The records below must be returned in full and unaltered.
######
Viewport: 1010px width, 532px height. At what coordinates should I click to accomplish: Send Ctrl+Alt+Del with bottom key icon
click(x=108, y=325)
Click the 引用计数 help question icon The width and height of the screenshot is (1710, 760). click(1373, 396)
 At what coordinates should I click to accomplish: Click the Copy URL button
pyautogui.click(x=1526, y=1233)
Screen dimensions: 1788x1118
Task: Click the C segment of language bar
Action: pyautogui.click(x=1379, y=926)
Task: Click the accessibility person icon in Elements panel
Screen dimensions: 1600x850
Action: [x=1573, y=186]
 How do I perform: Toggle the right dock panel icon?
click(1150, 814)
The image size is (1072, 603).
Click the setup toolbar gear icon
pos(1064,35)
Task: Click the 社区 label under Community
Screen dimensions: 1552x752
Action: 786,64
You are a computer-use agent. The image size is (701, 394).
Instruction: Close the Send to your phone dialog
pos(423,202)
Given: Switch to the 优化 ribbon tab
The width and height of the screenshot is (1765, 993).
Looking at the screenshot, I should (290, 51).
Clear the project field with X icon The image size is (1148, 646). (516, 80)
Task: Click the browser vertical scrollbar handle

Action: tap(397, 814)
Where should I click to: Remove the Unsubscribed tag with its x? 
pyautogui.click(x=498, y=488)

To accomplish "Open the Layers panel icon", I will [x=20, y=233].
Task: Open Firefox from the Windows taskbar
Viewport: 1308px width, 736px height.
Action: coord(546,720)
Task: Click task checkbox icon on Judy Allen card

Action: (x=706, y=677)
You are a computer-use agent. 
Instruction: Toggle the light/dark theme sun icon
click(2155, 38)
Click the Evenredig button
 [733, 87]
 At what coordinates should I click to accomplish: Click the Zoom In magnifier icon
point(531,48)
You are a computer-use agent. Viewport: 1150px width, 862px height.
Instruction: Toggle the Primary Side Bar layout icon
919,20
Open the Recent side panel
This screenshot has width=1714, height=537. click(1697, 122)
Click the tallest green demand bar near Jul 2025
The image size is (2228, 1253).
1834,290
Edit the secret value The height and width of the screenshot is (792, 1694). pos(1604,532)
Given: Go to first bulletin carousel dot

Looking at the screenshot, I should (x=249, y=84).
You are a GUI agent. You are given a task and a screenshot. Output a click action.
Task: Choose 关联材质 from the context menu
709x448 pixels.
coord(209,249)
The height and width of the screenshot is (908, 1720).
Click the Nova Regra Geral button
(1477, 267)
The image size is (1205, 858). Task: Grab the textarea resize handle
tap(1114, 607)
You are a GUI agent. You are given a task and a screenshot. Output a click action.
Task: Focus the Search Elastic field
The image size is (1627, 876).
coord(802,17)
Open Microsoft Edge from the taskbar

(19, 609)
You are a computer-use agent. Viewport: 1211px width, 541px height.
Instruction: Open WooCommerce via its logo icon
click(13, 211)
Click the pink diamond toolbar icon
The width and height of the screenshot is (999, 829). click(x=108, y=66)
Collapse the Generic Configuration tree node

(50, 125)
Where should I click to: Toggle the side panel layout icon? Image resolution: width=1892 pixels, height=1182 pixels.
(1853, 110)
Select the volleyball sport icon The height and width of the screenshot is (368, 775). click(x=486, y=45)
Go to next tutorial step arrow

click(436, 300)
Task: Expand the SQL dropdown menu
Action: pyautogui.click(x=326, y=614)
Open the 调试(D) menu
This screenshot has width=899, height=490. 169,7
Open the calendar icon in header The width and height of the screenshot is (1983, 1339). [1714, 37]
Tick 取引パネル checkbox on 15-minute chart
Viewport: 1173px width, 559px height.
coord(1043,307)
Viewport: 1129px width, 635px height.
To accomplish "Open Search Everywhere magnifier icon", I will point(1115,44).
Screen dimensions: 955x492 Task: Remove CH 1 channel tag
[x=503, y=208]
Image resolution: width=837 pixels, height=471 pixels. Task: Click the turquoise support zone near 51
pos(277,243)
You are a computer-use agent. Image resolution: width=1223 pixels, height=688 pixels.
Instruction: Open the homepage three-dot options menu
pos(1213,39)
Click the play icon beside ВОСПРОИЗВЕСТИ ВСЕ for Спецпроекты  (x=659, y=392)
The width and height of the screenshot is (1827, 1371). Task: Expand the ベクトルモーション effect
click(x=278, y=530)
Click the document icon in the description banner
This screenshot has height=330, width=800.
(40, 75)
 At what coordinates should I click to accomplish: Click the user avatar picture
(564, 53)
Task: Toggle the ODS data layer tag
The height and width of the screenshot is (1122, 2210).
######
=== Task answer ===
Viewport: 1010px width, 532px height. At what coordinates should I click to accomplish: Send Ctrl+Alt+Del with bottom key icon
click(x=108, y=325)
Click the 引用计数 help question icon The width and height of the screenshot is (1710, 760). click(1373, 396)
 At what coordinates should I click to accomplish: Click the Copy URL button
pyautogui.click(x=1526, y=1233)
Screen dimensions: 1788x1118
Task: Click the C segment of language bar
Action: pyautogui.click(x=1379, y=926)
Task: Click the accessibility person icon in Elements panel
Screen dimensions: 1600x850
Action: [x=1573, y=186]
 How do I perform: Toggle the right dock panel icon?
click(1150, 814)
The image size is (1072, 603).
Click the setup toolbar gear icon
pos(1064,35)
Task: Click the 社区 label under Community
Screen dimensions: 1552x752
Action: 786,64
You are a computer-use agent. The image size is (701, 394).
Instruction: Close the Send to your phone dialog
pos(423,202)
Given: Switch to the 优化 ribbon tab
The width and height of the screenshot is (1765, 993).
Looking at the screenshot, I should (290, 51).
Clear the project field with X icon The image size is (1148, 646). (516, 80)
Task: Click the browser vertical scrollbar handle

Action: tap(397, 814)
Where should I click to: Remove the Unsubscribed tag with its x? 
pyautogui.click(x=498, y=488)

To accomplish "Open the Layers panel icon", I will [x=20, y=233].
Task: Open Firefox from the Windows taskbar
Viewport: 1308px width, 736px height.
Action: coord(546,720)
Task: Click task checkbox icon on Judy Allen card

Action: (x=706, y=677)
You are a computer-use agent. 
Instruction: Toggle the light/dark theme sun icon
click(2155, 38)
Click the Evenredig button
 [733, 87]
 At what coordinates should I click to accomplish: Click the Zoom In magnifier icon
point(531,48)
You are a computer-use agent. Viewport: 1150px width, 862px height.
Instruction: Toggle the Primary Side Bar layout icon
919,20
Open the Recent side panel
This screenshot has width=1714, height=537. click(1697, 122)
Click the tallest green demand bar near Jul 2025
The image size is (2228, 1253).
1834,290
Edit the secret value The height and width of the screenshot is (792, 1694). pos(1604,532)
Given: Go to first bulletin carousel dot

Looking at the screenshot, I should (x=249, y=84).
You are a GUI agent. You are given a task and a screenshot. Output a click action.
Task: Choose 关联材质 from the context menu
709x448 pixels.
coord(209,249)
The height and width of the screenshot is (908, 1720).
Click the Nova Regra Geral button
(1477, 267)
The image size is (1205, 858). Task: Grab the textarea resize handle
tap(1114, 607)
You are a GUI agent. You are given a task and a screenshot. Output a click action.
Task: Focus the Search Elastic field
The image size is (1627, 876).
coord(802,17)
Open Microsoft Edge from the taskbar

(19, 609)
You are a computer-use agent. Viewport: 1211px width, 541px height.
Instruction: Open WooCommerce via its logo icon
click(13, 211)
Click the pink diamond toolbar icon
The width and height of the screenshot is (999, 829). click(x=108, y=66)
Collapse the Generic Configuration tree node

(50, 125)
Where should I click to: Toggle the side panel layout icon? Image resolution: width=1892 pixels, height=1182 pixels.
(1853, 110)
Select the volleyball sport icon The height and width of the screenshot is (368, 775). click(x=486, y=45)
Go to next tutorial step arrow

click(436, 300)
Task: Expand the SQL dropdown menu
Action: pyautogui.click(x=326, y=614)
Open the 调试(D) menu
This screenshot has width=899, height=490. 169,7
Open the calendar icon in header The width and height of the screenshot is (1983, 1339). [1714, 37]
Tick 取引パネル checkbox on 15-minute chart
Viewport: 1173px width, 559px height.
coord(1043,307)
Viewport: 1129px width, 635px height.
To accomplish "Open Search Everywhere magnifier icon", I will point(1115,44).
Screen dimensions: 955x492 Task: Remove CH 1 channel tag
[x=503, y=208]
Image resolution: width=837 pixels, height=471 pixels. Task: Click the turquoise support zone near 51
pos(277,243)
You are a computer-use agent. Image resolution: width=1223 pixels, height=688 pixels.
Instruction: Open the homepage three-dot options menu
pos(1213,39)
Click the play icon beside ВОСПРОИЗВЕСТИ ВСЕ for Спецпроекты  (x=659, y=392)
The width and height of the screenshot is (1827, 1371). Task: Expand the ベクトルモーション effect
click(x=278, y=530)
Click the document icon in the description banner
This screenshot has height=330, width=800.
(40, 75)
 At what coordinates should I click to accomplish: Click the user avatar picture
(564, 53)
Task: Toggle the ODS data layer tag
The height and width of the screenshot is (1122, 2210).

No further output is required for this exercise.